Saved entries

◆ ◆ ◆ ◆ ◆ ◆ ◆

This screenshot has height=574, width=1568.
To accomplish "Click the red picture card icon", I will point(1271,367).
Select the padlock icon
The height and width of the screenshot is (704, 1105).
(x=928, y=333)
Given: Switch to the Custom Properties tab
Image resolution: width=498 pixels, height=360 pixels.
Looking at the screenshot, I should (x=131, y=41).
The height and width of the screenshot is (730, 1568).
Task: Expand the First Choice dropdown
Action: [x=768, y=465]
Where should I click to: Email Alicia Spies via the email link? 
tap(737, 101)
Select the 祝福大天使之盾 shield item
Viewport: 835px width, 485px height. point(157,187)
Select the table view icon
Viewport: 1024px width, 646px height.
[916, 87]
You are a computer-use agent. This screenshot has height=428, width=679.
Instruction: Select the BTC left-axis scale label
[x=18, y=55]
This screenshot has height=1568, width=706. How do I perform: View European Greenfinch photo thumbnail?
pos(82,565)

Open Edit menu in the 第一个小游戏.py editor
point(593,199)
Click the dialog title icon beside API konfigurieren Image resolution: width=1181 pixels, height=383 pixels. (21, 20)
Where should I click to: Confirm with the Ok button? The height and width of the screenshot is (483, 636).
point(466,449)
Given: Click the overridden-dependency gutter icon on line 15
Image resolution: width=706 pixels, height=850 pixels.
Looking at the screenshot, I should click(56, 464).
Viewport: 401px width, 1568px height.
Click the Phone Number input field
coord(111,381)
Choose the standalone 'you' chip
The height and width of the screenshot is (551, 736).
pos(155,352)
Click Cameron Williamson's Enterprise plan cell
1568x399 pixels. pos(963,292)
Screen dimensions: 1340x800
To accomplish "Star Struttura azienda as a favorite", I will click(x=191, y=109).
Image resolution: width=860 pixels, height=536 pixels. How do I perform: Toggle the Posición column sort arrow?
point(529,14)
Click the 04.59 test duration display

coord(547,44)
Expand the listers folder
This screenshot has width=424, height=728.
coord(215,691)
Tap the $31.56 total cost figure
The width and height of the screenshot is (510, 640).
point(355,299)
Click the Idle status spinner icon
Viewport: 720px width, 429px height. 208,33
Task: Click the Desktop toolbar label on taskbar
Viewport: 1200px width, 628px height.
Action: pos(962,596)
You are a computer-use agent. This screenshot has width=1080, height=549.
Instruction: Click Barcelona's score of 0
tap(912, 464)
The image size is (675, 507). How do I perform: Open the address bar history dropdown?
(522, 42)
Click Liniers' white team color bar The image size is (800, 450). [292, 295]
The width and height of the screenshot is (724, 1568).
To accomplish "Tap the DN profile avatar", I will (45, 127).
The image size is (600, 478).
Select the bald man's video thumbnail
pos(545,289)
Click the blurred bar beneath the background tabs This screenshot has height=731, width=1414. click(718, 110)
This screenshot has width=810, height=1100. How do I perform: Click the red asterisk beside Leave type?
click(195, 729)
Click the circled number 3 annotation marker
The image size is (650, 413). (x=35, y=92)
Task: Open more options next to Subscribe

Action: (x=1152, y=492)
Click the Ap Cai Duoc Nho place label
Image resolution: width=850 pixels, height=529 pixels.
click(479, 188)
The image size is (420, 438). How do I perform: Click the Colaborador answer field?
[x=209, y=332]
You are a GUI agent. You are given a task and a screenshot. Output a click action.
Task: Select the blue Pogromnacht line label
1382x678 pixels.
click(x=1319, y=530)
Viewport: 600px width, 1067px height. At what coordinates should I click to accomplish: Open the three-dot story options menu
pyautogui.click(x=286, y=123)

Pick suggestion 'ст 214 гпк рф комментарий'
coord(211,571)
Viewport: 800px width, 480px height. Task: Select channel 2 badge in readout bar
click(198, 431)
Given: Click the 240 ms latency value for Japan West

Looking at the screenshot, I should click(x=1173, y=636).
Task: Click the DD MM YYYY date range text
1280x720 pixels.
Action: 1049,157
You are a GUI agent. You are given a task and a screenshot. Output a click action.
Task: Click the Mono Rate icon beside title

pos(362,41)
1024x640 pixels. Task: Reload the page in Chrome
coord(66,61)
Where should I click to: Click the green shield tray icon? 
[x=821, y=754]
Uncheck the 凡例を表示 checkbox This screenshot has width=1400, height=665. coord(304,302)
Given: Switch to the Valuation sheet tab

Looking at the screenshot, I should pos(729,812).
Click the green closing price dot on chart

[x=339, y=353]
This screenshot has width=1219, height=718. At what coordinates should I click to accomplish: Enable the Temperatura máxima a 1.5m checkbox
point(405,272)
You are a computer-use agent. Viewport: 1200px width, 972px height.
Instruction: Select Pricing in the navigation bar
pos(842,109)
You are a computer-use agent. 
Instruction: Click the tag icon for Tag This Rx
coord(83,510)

◆ ◆ ◆ ◆ ◆ ◆ ◆

(Exercise goal)
Using the entries above, give back exactly the line containing "Given: Click the 240", the line containing "Uncheck the 凡例を表示", and every line between them, and nothing else.

(Response area)
Given: Click the 240 ms latency value for Japan West

Looking at the screenshot, I should click(x=1173, y=636).
Task: Click the DD MM YYYY date range text
1280x720 pixels.
Action: 1049,157
You are a GUI agent. You are given a task and a screenshot. Output a click action.
Task: Click the Mono Rate icon beside title

pos(362,41)
1024x640 pixels. Task: Reload the page in Chrome
coord(66,61)
Where should I click to: Click the green shield tray icon? 
[x=821, y=754]
Uncheck the 凡例を表示 checkbox This screenshot has width=1400, height=665. coord(304,302)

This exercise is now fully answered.